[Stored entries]
★ ★ ★ ★ ★ ★ ★
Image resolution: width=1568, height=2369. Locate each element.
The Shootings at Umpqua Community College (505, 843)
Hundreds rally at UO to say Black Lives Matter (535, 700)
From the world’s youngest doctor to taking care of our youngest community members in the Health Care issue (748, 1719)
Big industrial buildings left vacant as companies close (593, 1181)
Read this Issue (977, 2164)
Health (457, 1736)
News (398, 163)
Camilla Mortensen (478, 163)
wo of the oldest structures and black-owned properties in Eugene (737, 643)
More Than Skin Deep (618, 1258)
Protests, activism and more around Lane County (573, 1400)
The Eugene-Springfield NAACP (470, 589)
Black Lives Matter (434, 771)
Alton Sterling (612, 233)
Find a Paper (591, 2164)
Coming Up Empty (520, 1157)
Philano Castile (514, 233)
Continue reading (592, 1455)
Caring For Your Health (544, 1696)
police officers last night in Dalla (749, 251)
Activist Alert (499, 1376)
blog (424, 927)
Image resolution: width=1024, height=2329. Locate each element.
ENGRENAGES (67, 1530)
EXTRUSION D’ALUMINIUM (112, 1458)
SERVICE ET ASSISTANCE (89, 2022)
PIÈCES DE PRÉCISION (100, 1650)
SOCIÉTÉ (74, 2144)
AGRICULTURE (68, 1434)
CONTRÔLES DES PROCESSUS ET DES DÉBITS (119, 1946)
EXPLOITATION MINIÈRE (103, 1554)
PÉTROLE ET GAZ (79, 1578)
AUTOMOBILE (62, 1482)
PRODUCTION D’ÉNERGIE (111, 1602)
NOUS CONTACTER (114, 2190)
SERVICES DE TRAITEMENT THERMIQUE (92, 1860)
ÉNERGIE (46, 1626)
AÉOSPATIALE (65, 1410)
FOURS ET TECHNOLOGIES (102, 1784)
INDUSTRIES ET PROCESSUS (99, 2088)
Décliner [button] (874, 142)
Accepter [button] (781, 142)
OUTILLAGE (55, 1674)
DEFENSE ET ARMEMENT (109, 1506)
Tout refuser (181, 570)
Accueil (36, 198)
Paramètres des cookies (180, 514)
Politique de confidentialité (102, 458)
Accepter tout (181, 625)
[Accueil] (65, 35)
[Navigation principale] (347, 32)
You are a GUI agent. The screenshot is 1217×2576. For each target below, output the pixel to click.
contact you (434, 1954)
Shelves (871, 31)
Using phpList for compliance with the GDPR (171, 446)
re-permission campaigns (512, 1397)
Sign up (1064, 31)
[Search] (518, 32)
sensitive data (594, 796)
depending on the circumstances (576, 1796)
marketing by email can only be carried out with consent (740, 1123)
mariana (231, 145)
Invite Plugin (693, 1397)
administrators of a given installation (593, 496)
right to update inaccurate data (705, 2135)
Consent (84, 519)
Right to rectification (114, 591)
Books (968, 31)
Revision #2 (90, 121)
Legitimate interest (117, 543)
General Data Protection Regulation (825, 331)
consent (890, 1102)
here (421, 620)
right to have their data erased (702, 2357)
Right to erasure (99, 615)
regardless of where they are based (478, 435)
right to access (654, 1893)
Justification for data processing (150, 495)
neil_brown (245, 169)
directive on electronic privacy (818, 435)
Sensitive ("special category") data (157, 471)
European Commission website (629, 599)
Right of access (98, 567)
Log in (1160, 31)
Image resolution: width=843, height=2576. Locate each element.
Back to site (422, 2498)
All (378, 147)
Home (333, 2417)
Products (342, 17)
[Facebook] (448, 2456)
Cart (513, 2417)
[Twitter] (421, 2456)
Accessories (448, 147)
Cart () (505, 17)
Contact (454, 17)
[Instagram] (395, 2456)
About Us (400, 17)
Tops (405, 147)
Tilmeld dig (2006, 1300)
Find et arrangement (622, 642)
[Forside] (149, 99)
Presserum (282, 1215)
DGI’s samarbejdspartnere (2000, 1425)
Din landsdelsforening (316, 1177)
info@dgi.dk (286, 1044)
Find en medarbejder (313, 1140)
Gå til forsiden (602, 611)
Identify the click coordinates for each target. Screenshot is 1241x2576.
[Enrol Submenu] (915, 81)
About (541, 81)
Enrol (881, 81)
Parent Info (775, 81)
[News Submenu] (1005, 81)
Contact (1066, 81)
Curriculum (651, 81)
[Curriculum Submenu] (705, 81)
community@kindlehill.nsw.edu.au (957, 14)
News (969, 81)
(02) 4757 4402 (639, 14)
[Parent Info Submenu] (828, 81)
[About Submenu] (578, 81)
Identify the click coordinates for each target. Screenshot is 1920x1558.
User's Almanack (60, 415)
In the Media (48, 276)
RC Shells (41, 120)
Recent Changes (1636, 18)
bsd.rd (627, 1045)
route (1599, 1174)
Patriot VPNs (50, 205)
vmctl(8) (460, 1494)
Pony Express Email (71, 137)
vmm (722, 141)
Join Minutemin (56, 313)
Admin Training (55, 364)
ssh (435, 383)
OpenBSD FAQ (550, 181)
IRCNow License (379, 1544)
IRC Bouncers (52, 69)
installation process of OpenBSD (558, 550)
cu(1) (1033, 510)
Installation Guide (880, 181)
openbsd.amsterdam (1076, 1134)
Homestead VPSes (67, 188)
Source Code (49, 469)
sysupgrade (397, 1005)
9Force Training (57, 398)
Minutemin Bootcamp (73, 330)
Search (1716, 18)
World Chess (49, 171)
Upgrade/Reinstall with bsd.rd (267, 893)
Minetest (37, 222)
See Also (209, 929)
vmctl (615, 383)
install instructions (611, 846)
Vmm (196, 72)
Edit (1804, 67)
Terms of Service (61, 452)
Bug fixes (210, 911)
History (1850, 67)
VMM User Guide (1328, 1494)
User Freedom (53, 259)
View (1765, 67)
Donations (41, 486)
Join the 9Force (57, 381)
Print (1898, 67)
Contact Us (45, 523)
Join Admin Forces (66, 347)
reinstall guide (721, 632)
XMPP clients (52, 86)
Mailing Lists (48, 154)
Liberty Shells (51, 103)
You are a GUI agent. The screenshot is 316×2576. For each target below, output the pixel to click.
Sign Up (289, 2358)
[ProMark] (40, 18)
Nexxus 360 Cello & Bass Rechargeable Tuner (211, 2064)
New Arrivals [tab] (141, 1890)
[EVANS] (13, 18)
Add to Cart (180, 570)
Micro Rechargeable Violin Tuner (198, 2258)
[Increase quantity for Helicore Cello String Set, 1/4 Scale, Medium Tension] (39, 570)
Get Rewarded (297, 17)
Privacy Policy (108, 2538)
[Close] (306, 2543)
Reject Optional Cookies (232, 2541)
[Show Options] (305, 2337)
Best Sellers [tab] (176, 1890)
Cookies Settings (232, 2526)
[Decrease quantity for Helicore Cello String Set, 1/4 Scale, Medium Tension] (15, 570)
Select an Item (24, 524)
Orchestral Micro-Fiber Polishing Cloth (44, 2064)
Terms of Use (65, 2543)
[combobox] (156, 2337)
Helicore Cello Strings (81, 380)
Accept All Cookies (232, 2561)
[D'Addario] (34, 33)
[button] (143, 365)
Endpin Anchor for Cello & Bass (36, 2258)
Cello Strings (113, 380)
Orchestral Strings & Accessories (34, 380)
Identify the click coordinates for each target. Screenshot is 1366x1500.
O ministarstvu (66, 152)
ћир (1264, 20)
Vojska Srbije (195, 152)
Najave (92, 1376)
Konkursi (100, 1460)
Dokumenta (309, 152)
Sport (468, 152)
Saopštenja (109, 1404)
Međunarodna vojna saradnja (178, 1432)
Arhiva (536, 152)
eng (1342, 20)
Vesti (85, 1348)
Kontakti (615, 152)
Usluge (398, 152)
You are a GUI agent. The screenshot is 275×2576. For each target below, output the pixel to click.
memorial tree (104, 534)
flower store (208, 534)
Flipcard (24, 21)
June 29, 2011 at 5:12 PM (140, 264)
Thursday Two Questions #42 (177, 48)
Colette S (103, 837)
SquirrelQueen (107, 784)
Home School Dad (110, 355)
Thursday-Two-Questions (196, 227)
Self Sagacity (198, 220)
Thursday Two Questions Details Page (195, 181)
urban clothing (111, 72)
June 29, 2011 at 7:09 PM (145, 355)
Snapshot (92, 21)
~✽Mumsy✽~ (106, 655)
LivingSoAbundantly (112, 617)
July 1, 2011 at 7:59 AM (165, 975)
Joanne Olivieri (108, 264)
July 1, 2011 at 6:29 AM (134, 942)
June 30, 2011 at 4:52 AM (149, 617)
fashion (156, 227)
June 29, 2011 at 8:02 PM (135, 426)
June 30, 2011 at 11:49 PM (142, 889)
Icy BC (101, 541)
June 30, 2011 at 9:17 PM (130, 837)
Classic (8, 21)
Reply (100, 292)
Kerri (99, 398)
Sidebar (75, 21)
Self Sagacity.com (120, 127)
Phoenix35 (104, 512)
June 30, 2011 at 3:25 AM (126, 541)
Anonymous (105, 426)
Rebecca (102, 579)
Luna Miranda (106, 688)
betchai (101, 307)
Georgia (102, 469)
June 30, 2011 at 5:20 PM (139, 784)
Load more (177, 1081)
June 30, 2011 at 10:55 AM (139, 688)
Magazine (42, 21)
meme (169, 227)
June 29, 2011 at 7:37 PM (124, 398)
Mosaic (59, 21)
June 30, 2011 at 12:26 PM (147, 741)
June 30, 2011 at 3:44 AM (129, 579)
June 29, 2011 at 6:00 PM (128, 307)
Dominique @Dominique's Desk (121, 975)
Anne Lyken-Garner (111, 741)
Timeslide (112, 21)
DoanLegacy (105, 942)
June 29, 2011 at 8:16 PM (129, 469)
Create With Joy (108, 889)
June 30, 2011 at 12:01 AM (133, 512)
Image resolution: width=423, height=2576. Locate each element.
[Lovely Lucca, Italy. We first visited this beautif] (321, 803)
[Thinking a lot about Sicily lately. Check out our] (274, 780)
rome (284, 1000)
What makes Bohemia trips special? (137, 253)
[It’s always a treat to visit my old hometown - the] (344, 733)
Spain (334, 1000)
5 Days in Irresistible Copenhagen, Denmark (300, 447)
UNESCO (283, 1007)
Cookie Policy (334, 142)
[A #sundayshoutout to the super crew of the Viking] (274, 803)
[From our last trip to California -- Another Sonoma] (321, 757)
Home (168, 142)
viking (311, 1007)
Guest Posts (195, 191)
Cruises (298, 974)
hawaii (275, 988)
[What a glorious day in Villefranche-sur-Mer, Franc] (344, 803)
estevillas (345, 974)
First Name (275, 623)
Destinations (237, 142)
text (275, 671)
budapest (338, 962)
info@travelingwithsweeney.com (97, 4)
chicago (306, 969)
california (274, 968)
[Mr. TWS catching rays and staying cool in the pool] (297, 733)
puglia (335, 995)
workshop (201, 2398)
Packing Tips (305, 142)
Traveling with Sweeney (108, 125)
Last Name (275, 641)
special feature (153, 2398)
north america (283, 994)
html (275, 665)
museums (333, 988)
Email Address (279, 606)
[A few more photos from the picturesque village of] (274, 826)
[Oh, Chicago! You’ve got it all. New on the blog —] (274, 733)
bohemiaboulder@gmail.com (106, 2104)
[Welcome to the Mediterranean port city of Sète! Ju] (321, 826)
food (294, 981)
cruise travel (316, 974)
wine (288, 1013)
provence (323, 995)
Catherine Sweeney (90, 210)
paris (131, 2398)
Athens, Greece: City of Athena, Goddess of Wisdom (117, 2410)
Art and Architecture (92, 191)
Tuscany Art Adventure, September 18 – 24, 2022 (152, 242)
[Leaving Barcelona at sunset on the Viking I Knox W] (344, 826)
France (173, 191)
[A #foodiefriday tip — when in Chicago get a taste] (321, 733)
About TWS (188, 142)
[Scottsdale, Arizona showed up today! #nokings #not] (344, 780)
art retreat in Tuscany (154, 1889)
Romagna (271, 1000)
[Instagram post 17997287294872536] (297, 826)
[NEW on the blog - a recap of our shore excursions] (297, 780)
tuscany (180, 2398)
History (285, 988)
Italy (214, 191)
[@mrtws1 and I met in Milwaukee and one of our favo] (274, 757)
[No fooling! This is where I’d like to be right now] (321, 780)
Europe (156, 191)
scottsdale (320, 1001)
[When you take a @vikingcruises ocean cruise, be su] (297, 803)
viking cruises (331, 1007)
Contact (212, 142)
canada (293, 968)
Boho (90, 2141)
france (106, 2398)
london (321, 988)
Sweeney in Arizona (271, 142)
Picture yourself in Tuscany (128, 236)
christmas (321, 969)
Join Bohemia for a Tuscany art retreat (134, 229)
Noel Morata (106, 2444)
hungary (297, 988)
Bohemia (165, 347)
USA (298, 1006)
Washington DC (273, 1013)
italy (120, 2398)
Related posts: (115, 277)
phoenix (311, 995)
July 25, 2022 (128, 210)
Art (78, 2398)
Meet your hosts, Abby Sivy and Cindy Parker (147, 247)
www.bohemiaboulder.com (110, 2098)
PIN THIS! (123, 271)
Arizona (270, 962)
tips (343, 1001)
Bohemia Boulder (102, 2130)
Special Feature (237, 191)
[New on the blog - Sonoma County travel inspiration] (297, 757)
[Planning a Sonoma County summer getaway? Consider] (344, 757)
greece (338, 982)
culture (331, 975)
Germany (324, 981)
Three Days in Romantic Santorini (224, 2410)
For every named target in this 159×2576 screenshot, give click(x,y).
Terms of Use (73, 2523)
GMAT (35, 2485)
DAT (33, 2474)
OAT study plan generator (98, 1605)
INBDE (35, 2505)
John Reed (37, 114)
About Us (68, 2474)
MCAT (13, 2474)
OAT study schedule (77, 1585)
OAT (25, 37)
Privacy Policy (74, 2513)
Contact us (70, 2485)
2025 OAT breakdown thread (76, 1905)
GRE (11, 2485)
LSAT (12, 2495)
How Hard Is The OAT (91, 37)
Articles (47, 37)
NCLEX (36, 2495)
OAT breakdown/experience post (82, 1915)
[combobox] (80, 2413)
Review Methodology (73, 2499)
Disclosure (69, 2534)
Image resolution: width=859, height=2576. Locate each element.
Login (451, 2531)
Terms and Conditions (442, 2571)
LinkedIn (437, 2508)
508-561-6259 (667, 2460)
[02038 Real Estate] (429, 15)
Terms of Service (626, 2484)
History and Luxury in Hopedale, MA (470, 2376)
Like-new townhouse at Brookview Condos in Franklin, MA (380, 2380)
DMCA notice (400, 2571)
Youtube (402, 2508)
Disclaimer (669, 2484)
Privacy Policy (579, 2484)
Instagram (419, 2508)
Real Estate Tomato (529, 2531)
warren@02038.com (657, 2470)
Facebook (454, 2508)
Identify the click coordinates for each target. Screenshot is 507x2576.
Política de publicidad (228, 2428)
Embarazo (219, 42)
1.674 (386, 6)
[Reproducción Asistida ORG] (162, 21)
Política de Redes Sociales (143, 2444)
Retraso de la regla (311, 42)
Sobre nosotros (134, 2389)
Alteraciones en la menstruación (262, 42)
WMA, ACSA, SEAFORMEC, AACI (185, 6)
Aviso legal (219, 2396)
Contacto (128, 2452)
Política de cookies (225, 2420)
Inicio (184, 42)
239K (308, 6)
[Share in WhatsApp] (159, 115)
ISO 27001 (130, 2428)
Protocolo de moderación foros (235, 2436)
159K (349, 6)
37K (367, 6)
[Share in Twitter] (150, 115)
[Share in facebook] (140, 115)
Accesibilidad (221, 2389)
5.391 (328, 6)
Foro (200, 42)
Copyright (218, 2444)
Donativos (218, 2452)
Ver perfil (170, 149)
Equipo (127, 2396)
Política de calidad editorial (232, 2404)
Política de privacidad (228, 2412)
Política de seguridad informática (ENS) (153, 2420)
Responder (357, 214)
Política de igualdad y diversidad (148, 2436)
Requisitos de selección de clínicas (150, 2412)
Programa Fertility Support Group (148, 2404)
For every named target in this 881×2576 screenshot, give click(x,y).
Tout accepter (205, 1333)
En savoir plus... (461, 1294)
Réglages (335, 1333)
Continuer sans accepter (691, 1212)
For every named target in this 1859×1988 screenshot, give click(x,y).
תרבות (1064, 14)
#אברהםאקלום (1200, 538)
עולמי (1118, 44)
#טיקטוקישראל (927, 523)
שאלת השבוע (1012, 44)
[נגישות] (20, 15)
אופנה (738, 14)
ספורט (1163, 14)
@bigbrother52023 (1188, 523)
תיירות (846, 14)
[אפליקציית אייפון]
★ ★ ★ ★ ★ ★ ★
BRIEF - What is the number of lines in the data that include the word "Strings"? State only that number.

TASK ANSWER - 3